Starlings / Etourneaux - Musique : Philip Glass - The Orange Tree (BO du film The Illusionist, 2006)
Mis en ligne par Sarah K
Aujourd'hui l'oeil des chats a dix ans et vous offre, à cette occasion, ce vol d'oiseaux.
Je voudrais revenir sur les vols d’étourneaux. Vous avez tous observé cela, à la bonne saison, ces extraordinaires figures, ballets, que forment les étourneaux. Ils forment des filets, des structures en filets, liquides, qui se déplacent, et qui sont des objets mathématiques absolument sublimes. On a toujours eu beaucoup de mal à comprendre comment ils faisaient : pour ne pas se quitter, s’éparpiller, et comment ils faisaient pour ne pas non plus s’agglutiner. Il est apparu, contrairement à ce que l’on pense, que cette structure n’est possible que s’il n’y a pas de chef, s’il n’y a pas de leader, d’une part. Et cette structure n’est possible, aussi, que parce que les liaisons sont peu nombreuses, c’est-à-dire que chaque étourneau, donc chaque point du filet d’étourneaux, est lié à peu près à sept ou huit autres étourneaux, dans un lien qui est constamment modifiable – c’est-à-dire que ce n’est pas les sept ou huit mêmes. C’est comme ça tout le temps, et c’est ce ‘‘comme ça tout le temps’’ qui structure la tenue du filet. Or, ce qui m’intéresse là-dedans comme image, c’est qu’on ne peut pas parler d’égalité des étourneaux entre eux, mais on peut parler d’une structure politique, si l’on peut dire, en tous cas spatiale, qui les tient ensemble comme séparés. Cette structure qui tient les hommes ensemble comme séparés, c’est peut-être ce que vainement, depuis qu’il y a des hommes, nous cherchons. Il y aurait à creuser davantage (de ce côté :) voir comment l’espacement n’est possible comme espacement, que parce qu’il espace des distincts, et non pas des semblables.
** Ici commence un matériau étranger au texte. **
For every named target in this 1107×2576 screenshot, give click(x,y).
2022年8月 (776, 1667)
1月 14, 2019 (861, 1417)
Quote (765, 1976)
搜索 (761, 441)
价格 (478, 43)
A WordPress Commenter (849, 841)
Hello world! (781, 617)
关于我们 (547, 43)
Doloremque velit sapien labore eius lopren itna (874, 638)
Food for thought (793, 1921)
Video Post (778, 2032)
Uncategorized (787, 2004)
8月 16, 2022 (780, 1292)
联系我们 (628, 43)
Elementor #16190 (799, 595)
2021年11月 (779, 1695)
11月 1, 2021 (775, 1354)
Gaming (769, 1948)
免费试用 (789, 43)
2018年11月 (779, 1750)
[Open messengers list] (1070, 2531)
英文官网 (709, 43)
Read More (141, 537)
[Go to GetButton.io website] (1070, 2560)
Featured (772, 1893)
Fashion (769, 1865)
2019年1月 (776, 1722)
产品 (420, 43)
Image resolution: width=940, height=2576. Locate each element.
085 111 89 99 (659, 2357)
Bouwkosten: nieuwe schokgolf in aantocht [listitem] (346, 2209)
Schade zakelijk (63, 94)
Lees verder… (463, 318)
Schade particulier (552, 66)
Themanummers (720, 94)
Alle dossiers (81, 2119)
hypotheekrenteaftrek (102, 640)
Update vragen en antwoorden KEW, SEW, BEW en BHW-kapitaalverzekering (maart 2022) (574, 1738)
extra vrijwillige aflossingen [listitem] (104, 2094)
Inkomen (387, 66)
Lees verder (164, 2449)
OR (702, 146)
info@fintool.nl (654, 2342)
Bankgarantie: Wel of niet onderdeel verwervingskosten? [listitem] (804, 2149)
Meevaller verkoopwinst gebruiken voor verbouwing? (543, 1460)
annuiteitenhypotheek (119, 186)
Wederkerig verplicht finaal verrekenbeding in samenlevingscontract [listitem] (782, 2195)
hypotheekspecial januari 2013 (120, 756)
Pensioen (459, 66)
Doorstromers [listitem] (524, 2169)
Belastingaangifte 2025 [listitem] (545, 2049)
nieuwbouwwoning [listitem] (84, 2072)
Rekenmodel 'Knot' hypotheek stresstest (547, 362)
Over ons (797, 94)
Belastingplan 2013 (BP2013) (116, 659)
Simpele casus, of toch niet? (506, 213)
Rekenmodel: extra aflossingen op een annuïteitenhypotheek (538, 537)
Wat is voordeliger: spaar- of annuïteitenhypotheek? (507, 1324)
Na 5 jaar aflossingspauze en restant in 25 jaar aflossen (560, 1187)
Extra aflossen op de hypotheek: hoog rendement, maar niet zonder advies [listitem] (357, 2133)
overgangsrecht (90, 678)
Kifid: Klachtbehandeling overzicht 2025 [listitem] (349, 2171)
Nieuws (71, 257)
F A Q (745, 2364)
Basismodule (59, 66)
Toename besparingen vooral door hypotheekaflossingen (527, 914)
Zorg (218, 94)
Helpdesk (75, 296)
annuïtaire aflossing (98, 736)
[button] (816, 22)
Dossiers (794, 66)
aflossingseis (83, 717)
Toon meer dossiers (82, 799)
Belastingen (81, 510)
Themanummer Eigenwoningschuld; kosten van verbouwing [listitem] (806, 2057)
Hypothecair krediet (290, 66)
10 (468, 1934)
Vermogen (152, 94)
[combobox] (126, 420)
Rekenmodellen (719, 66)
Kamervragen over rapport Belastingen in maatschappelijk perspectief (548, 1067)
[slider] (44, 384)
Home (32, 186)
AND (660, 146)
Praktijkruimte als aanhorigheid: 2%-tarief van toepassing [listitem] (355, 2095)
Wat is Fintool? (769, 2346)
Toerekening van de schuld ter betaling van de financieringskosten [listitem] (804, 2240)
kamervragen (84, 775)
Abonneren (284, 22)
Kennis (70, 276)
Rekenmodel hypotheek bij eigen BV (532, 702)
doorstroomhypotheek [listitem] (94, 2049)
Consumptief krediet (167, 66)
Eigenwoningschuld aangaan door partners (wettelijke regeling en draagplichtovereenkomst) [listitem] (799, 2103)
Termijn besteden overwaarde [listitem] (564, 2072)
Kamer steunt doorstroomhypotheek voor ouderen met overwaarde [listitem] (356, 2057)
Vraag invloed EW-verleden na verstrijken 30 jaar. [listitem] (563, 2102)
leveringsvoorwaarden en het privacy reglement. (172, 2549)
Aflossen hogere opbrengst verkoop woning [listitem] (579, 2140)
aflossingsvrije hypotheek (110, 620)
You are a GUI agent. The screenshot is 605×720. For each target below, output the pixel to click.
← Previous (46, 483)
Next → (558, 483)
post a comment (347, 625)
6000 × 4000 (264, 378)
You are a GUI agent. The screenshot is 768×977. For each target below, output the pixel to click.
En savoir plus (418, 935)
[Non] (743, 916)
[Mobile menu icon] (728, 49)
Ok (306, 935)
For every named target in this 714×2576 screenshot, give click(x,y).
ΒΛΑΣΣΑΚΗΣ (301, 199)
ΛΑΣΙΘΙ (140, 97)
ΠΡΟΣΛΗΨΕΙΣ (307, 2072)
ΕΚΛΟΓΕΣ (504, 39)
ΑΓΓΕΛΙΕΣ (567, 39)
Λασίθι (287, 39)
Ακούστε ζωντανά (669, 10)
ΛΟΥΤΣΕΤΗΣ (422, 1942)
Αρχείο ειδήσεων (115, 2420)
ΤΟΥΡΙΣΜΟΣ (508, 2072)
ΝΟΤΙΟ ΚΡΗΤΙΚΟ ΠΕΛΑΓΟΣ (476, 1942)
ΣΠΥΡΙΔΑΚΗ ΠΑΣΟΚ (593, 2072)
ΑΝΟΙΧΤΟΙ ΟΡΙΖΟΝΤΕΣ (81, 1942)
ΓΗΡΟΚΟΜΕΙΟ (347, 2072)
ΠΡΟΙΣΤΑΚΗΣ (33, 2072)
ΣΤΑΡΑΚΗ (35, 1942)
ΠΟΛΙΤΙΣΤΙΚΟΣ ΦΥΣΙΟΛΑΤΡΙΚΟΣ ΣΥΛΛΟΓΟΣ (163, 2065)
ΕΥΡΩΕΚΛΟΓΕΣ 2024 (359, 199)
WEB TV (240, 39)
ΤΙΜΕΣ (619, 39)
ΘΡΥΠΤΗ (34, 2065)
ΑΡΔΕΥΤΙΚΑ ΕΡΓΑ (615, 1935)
Dans le discours de l’égalité, dans le discours des semblables, dans le discours des égaux, il y a la déposition d’une pensée toujours séparatrice et toujours hiérarchique, ou du moins, d’une pensée qui n’est pas capable, qui n’a pas su séparer la séparation de la hiérarchisation. Et c’est d’autant plus pénible et tracassant, que dès lors qu’il y a représentation, au sens politique, il y a forcément quelque chose de cela de cette non séparation entre la séparation et la hiérarchisation qui se pointe et qui revient.
Jean-Christophe Bailly
Intervention aux Samedis du livre du Collège International de Philosophie sur le thème : L’homme sans. Politiques de la finitude de Martin Crowley, enregistrée le 20 mars 2010 (Source)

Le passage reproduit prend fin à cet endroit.